風の遊子(ゆうし)の楽がきノート

旅人を意味する遊子(ゆうし)のように、気ままに歩き、自己満足の域を出ない水彩画を描いたり、ちょっといい話を綴れたら・・・

楽書き雑記「生命力の美しさに共感=古希の女性の日本画個展を拝見」

2015-08-05 19:48:56 | アート・文化

      
          
     
 
   
 

「古希を迎え念願の個展を決意しました。私が美しいと感じた思いを共感して戴けたら・・・」。こんな案内はがきを手に、名古屋市東区東桜にある東桜会館1階のギャラリーへ出向いてきました。
日本画を描く後藤決美(きわみ)さん=名古屋市名東区在住。これまで後藤さんとは面識がなく、お名前も知りませんでしたが、作品からあふれる生命力の美しさに僕も共感しました。個展は9日(日)まで。

「私がお絵かきを好きになったきっかけは、小学校で初めて描いた絵でした」「すべり台から滑ろうしている子の足を描いた絵が、先生から『すごいね』とほめられたのです」と後藤さん。
なるほど、僕もすごいモチーフと構図だと思います。それにしても、先生のひとことって大切ですね。

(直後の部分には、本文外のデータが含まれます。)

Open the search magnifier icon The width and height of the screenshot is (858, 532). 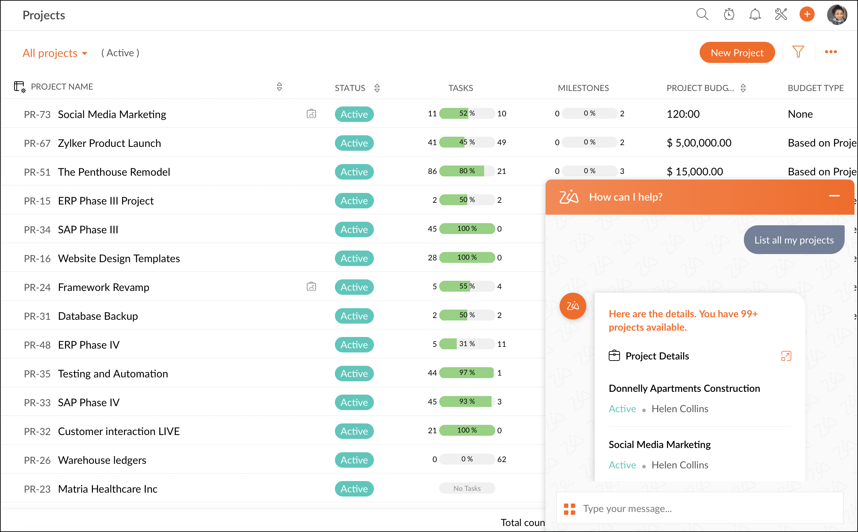click(x=702, y=14)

高校時代を美術部で過ごし、家庭を持ってからも水彩画を趣味に。子育てがひと段落し、ご主人からゴルフ仲間の日本画家を紹介されて日本画の道へ入りました。ご主人は決美さんの日本画作品を見ないまま亡くなられましたが、高齢者施設でヘルパーなどをして絵の創作を続け、施設へ贈るなどしてきたそうです。
(余談ですが、ここまで後藤さんを取材した段階で、冒頭の案内はがきが高齢の絵仲間から[なぜ届いたのか」の謎が解けました。絵仲間は現在、この施設で現在リハビリ中なのです)

後藤さんは数年前、濱田樹里画家と出会ったことで、自分なりに大胆な表現で描けるようになり、描くことがより楽しくなったそうです。

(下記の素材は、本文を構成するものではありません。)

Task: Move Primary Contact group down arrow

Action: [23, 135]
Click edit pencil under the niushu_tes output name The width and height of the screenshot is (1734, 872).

濱田画家は豊かな色彩感覚と生命力に富んだ大作で知られ、第5回東山魁夷記念日経日本画大賞展で大賞を得るなどし、名古屋造形大や愛知県立芸大で教壇に立っています。


後藤さんが個展に出している作品は「森羅万象」と題する7枚のF50号シリーズなど約30点。ここに掲載した写真でもお分かりの通り、大胆で迫力のある絵が目立ちます。
「楽しさは増したのですが、70歳になって体力的にも大きな作品を続けられるかどうか少し不安に。だから、個展をひと区切りの場にと思って。でも描くことはやめませんよ」と後藤さん。
そりゃあ、そうですよ。作品の持つ力強さとみずみずしさは、とても枯れそうにはありませんから。